Optionally transforms this vector first using transform and inv_transform.
Parameters
- other_spam_vecState
The other spam vector
- transformnumpy.ndarray, optional
Transformation matrix.
- inv_transformnumpy.ndarray, optional
Inverse of tranform.
Returns
float
- residuals(other_spam_vec, transform=None, inv_transform=None)
Return a vector of residuals between this spam vector and other_spam_vec.
Optionally transforms this vector first using transform and inv_transform.
Parameters
- other_spam_vecState
The other spam vector
- transformnumpy.ndarray, optional
Transformation matrix.
- inv_transformnumpy.ndarray, optional
Inverse of tranform.
Returns
float
- transform_inplace(s)
Update state preparation (column) vector V as inv(s) * V.
Note that this is equivalent to state preparation vectors getting mapped: rho -> inv(s) * rho.
Generally, the transform function updates the parameters of the state vector such that the resulting vector is altered as described above. If such an update cannot be done (because the gate parameters do not allow for it), ValueError is raised.
Parameters
- sGaugeGroupElement
A gauge group element which specifies the “s” matrix (and it’s inverse) used in the above similarity transform.
Returns
None
- depolarize(amount)
Depolarize this state vector by the given amount.

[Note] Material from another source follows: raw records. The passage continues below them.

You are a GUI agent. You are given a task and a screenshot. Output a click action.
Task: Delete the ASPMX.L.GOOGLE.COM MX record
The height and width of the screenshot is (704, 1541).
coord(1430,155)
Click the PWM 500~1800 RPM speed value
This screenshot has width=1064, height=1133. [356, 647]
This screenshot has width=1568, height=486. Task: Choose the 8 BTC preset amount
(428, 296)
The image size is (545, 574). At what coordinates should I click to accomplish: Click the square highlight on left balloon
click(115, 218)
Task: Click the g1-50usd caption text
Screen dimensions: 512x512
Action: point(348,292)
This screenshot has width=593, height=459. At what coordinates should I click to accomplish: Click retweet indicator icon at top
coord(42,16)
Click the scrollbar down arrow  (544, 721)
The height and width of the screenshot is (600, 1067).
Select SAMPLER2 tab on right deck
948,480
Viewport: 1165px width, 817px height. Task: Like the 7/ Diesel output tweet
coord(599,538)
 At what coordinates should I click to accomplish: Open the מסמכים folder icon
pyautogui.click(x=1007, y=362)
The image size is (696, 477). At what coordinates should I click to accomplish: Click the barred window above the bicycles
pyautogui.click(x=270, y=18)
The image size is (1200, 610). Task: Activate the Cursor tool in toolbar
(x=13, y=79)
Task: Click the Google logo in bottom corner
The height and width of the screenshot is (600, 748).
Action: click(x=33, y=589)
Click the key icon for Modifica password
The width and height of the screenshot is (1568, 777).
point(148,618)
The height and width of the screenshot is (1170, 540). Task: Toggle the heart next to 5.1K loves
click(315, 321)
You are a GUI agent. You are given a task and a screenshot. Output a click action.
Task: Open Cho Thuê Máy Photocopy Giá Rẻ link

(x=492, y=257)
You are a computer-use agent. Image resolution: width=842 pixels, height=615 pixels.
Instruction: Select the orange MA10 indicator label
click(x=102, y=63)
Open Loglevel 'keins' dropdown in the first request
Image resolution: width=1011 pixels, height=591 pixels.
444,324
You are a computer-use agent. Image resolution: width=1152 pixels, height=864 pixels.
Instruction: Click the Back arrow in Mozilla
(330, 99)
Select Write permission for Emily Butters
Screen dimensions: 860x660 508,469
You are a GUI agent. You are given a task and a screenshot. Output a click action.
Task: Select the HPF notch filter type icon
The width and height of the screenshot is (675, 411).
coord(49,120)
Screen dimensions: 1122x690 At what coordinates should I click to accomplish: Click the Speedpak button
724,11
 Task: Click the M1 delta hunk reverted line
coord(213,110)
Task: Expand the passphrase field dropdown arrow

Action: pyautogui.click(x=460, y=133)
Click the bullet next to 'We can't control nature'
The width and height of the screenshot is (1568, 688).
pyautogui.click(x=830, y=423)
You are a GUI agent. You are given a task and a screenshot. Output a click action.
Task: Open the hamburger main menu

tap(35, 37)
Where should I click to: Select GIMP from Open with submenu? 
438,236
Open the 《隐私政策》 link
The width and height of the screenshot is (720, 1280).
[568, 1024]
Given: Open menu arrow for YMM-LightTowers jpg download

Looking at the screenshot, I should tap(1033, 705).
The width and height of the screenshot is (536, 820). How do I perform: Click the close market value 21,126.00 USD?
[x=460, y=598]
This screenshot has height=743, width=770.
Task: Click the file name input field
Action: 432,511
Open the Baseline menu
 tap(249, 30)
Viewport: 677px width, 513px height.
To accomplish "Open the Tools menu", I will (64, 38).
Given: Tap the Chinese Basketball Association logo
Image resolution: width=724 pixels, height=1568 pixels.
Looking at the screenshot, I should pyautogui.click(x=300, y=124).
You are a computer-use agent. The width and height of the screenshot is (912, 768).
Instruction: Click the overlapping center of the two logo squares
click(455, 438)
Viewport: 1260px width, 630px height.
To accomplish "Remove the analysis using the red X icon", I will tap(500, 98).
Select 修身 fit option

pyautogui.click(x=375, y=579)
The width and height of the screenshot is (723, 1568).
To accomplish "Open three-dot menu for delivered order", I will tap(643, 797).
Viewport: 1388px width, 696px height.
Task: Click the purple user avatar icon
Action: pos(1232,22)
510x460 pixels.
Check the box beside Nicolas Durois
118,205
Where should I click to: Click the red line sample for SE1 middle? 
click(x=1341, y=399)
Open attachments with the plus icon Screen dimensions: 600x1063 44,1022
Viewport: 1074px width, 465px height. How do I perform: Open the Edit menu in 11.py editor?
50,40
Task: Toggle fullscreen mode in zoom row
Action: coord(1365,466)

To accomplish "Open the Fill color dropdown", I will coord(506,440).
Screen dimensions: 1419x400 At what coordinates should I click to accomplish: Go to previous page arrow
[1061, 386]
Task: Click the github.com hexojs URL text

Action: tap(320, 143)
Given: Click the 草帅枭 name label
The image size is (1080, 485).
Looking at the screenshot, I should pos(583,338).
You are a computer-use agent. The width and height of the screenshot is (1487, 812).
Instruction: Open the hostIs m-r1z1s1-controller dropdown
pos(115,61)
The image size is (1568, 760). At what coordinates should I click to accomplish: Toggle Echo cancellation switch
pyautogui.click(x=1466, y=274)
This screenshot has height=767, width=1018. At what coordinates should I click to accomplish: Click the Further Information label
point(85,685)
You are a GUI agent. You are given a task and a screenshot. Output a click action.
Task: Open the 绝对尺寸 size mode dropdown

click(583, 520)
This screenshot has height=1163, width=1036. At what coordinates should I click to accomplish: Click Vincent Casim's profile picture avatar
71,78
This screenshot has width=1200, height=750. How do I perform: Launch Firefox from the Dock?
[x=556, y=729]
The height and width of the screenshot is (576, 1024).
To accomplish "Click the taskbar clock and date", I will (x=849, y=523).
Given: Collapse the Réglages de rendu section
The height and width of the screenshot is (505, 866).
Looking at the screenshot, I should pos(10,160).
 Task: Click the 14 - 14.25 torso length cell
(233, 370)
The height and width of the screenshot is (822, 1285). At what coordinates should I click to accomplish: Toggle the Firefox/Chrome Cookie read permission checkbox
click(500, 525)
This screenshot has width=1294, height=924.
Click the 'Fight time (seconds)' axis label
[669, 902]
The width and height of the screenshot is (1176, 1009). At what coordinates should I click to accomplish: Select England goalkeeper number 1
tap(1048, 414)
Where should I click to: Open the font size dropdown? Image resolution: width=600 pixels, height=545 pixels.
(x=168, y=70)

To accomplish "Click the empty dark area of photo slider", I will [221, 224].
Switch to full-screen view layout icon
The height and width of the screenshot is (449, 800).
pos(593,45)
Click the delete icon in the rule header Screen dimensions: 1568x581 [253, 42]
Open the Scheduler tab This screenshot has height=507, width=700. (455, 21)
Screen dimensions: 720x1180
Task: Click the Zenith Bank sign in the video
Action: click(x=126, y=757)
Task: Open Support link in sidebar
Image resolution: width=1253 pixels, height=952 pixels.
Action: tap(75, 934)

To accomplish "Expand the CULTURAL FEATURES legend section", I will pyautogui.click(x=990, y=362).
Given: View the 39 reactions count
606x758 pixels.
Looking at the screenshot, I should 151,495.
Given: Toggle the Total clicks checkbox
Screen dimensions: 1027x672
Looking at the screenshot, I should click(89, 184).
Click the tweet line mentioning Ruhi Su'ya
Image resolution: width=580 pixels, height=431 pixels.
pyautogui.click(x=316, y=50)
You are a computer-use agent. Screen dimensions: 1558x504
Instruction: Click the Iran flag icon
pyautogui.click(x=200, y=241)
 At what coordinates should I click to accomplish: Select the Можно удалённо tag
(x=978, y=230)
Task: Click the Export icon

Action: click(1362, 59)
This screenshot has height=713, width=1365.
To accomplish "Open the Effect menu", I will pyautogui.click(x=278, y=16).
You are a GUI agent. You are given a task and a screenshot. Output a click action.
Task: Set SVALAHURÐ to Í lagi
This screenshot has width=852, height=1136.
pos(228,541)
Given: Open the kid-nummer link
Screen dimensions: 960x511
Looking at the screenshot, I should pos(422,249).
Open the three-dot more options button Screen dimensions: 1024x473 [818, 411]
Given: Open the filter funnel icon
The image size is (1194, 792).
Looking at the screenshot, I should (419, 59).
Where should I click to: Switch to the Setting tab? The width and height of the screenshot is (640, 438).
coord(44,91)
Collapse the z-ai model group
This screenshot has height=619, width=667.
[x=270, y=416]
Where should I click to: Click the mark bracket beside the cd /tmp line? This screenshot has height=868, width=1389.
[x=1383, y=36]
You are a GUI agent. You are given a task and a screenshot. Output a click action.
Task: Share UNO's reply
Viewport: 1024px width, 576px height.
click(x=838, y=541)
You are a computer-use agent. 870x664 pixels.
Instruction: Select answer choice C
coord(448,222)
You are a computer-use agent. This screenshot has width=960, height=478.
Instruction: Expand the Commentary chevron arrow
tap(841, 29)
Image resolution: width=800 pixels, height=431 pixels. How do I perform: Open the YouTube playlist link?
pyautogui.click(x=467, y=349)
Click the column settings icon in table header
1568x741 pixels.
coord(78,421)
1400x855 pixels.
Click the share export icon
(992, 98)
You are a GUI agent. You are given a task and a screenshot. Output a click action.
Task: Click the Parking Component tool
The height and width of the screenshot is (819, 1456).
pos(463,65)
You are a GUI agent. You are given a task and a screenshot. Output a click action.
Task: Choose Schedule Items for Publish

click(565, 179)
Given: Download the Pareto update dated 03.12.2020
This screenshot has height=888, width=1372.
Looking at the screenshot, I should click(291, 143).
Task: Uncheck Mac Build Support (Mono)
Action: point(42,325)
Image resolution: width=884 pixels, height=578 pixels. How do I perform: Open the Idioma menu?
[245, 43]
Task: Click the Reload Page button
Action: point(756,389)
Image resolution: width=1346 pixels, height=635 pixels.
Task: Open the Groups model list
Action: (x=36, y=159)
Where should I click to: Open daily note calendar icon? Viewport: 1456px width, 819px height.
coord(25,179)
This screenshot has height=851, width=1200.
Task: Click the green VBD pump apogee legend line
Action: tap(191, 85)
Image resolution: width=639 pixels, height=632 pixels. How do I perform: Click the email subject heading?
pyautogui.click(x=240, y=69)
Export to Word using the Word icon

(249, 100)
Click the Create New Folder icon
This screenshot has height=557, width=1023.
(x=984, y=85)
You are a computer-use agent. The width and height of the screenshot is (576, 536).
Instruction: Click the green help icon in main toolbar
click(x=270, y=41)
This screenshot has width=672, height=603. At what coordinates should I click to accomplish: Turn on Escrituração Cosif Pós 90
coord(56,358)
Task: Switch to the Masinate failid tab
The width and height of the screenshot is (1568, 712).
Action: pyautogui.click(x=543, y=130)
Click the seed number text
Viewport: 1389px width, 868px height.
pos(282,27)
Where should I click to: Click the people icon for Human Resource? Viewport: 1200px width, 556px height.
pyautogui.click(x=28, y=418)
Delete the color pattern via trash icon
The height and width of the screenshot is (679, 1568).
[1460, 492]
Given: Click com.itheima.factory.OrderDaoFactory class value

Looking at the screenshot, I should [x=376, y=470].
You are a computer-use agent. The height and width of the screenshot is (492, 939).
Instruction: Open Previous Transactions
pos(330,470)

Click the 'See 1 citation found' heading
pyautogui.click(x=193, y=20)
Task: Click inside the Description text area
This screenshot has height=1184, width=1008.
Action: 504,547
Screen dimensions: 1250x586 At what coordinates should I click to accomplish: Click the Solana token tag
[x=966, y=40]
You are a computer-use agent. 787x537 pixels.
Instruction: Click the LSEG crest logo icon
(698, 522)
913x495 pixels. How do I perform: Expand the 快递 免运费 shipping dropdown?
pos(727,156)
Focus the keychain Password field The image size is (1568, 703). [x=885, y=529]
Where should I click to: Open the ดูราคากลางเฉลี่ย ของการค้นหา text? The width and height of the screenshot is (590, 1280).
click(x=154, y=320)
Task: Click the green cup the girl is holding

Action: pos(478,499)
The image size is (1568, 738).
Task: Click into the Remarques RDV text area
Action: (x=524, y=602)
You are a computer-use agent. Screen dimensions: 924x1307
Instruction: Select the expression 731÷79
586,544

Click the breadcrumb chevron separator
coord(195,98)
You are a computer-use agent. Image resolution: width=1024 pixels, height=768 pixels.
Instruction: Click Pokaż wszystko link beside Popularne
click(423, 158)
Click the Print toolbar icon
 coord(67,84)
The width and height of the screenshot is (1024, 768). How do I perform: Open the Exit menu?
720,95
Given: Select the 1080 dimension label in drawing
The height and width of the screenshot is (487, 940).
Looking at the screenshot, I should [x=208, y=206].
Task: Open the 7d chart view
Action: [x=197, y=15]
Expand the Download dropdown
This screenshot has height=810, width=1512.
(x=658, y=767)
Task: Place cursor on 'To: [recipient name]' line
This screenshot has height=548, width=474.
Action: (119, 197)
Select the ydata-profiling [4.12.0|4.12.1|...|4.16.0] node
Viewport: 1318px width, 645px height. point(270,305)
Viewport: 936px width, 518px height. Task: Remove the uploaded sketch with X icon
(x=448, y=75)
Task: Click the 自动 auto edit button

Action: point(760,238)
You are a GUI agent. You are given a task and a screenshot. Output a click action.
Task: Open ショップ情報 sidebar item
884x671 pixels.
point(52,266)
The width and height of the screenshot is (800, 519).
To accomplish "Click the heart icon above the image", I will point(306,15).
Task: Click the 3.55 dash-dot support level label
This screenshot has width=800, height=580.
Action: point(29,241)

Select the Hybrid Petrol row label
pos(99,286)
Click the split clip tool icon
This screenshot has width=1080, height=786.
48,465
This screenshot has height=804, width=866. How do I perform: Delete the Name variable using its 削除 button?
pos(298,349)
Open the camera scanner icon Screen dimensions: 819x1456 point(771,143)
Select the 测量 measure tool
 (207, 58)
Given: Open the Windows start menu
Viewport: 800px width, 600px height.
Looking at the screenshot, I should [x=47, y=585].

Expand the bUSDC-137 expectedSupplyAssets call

Generally, the depolarize function updates the parameters of the State such that the resulting vector is depolarized. If such an update cannot be done (because the gate parameters do not allow for it), ValueError is raised.
Parameters
- amountfloat or tuple
The amount to depolarize by. If a tuple, it must have length equal to one less than the dimension of the gate. All but the first element of the spam vector (often corresponding to the identity element) are multiplied by amount (if a float) or the corresponding amount[i] (if a tuple).
Returns
None
- to_vector()
Get the state vector parameters as an array of values.
Returns
- numpy array
The parameters as a 1D array with length num_params().
- from_vector(v, close=False, dirty_value=True)
Initialize the state vector using a 1D array of parameters.
Parameters
- vnumpy array
The 1D vector of state vector parameters. Length must == num_params()
- closebool, optional
Whether v is close to this state vector’s current set of parameters. Under some circumstances, when this is true this call can be completed more quickly.
- dirty_valuebool, optional
The value to set this object’s “dirty flag” to before exiting this call. This is passed as an argument so it can be updated recursively. Leave this set to True unless you know what you’re doing.
Returns
None
- deriv_wrt_params(wrt_filter=None)
The element-wise derivative this state vector.
Construct a matrix whose columns are the derivatives of the state vector with respect to a single param. Thus, each column is of length dimension and there is one column per state vector parameter.
Parameters
- wrt_filterlist or numpy.ndarray
List of parameter indices to take derivative with respect to. (None means to use all the this operation’s parameters.)
Returns
- numpy array
Array of derivatives, shape == (dimension, num_params)
- has_nonzero_hessian()
Whether this state vector has a non-zero Hessian with respect to its parameters.
Returns
bool
- hessian_wrt_params(wrt_filter1=None, wrt_filter2=None)
Construct the Hessian of this state vector with respect to its parameters.
This function returns a tensor whose first axis corresponds to the flattened operation matrix and whose 2nd and 3rd axes correspond to the parameters that are differentiated with respect to.
Parameters
- wrt_filter1list or numpy.ndarray
List of parameter indices to take 1st derivatives with respect to. (None means to use all the this operation’s parameters.)
- wrt_filter2list or numpy.ndarray
List of parameter indices to take 2nd derivatives with respect to. (None means to use all the this operation’s parameters.)